EXERCISE PROMPT — Look through the listing below for the string "Expand". Show each line where it occurs.

DATA TO PROCESS —
══════
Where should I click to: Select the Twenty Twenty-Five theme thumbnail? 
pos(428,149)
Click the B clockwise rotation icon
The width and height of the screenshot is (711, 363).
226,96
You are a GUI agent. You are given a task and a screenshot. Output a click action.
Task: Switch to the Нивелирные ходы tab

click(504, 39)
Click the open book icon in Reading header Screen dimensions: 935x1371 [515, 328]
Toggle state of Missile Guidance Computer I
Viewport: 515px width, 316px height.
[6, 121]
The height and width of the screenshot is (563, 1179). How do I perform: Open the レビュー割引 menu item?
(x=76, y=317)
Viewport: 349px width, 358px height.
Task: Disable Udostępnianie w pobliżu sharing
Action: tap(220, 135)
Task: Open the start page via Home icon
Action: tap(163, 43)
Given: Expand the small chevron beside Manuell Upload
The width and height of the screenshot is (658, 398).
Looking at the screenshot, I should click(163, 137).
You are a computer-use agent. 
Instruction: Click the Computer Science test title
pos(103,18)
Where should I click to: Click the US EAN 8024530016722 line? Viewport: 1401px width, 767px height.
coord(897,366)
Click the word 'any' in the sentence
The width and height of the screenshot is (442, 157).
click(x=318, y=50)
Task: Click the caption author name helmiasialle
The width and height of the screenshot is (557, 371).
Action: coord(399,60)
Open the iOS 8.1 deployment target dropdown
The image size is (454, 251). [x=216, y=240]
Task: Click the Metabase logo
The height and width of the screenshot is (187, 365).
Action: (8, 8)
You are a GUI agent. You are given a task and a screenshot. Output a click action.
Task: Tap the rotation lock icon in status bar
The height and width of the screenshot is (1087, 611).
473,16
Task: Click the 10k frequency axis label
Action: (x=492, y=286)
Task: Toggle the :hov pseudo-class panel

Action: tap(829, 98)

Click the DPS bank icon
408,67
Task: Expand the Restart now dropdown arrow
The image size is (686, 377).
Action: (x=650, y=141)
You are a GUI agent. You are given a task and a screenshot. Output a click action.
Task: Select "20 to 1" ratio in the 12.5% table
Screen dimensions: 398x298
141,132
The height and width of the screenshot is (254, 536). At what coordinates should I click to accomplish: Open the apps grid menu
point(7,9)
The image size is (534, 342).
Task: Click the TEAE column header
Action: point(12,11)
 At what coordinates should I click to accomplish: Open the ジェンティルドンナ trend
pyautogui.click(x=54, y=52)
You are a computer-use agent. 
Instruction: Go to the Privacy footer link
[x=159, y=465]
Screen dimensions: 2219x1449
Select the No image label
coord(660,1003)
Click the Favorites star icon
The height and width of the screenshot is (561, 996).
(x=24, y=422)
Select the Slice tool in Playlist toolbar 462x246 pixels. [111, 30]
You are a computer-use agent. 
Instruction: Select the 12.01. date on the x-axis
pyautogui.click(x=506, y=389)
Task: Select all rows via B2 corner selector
══════
OUTPUT FOR THIS EXERCISE —
Given: Expand the small chevron beside Manuell Upload
Task: Expand the Restart now dropdown arrow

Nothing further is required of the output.